The federal government already imposes about $750 million in excise taxes on the import and retail sale of guns and ammunition. Handguns are taxed at 10 percent, and other guns and ammunition are taxed at 11 percent. The National Firearms Act of 1934 (NFA) established a then-prohibitive tax of $200 on the manufacture or transfer of short-barreled shotguns and rifles, machine guns, and firearm sound suppressors (silencers). It also established an occupational tax of $500 or $1,000 to import or manufacture firearms covered by the Act. However, these tax rates were not adjusted for inflation so are far less significant today. After inflation, the $200 machine gun tax would be around $3,700 today.
The Gun Violence and Safe Communities Act would increase federal excise tax rates to 20 percent on guns and 50 percent on ammunition. Since some semi-automatic centerfire rifles cost less than $400, that implies a tax of $80 or less. The tax on 9mm ammunition, which sells for as little as 15 cents per round, would be 7.5 cents or less. The bill would raise the $200 NFA tax to $500, double the occupational taxes on manufacturers and importers to $1,000 and $2,000, and index those taxes for inflation.

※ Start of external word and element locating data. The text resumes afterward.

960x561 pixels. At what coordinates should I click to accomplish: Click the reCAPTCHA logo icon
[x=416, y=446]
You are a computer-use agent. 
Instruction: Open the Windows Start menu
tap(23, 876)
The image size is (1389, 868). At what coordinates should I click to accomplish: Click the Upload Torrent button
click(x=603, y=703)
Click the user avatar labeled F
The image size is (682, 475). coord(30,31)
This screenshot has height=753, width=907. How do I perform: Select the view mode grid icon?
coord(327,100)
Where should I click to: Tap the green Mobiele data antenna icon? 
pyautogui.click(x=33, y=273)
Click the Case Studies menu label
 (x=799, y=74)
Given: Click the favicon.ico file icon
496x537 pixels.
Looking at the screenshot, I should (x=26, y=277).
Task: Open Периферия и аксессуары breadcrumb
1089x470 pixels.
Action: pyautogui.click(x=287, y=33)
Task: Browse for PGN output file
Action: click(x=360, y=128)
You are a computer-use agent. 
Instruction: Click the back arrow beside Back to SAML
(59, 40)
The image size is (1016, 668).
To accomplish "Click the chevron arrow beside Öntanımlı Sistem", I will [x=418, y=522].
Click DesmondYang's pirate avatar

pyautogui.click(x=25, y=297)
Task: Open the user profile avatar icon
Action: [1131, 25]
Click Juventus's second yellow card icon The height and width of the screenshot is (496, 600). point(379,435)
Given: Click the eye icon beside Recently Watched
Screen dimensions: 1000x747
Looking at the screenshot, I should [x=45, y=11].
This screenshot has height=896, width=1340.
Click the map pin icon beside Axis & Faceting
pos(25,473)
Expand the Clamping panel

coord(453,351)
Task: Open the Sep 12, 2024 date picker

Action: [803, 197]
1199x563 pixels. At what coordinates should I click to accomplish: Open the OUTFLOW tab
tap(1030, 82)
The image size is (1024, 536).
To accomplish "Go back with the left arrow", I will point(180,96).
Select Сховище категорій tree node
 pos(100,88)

Right now, very little is known about how gun purchasers respond to excise taxes. A recent RAND study found that hunters are not responsive to price changes in the form of higher license fees. If all gun purchasers are like those hunters, raising taxes will have little or no effect on gun sales.
What if gun purchasers do respond to tax increases? That could have the perverse effect of discouraging the use of background checks. Here’s why: Because private gun sales are exempt from the excise tax, current gun owners can sell firearms for less than retail stores that must pay the tax. And increasing the excise tax would only widen that price difference. In states that do not require background checks for private sales, the new levy could act as an effective tax increase on background checks, strengthening the incentive for gun purchasers to avoid them. If gun purchasers respond by switching to private sales, the price of those guns would likely increase, providing a windfall for existing gun owners (paywall).
Would taxing ammunition reduce gun violence? It might dissuade a few people who are ambivalent about purchasing a gun. And since some of them might misuse the weapon, it could reduce gun violence slightly. But the tax would fall most heavily on high-volume users such as target shooters rather than those who purchase a gun and a small number of cartridges. Ammunition excise taxes would have no effect on existing gun owners who intend to commit suicide via firearm. According to the CDC about 60 percent of gun deaths in 2016 were suicides.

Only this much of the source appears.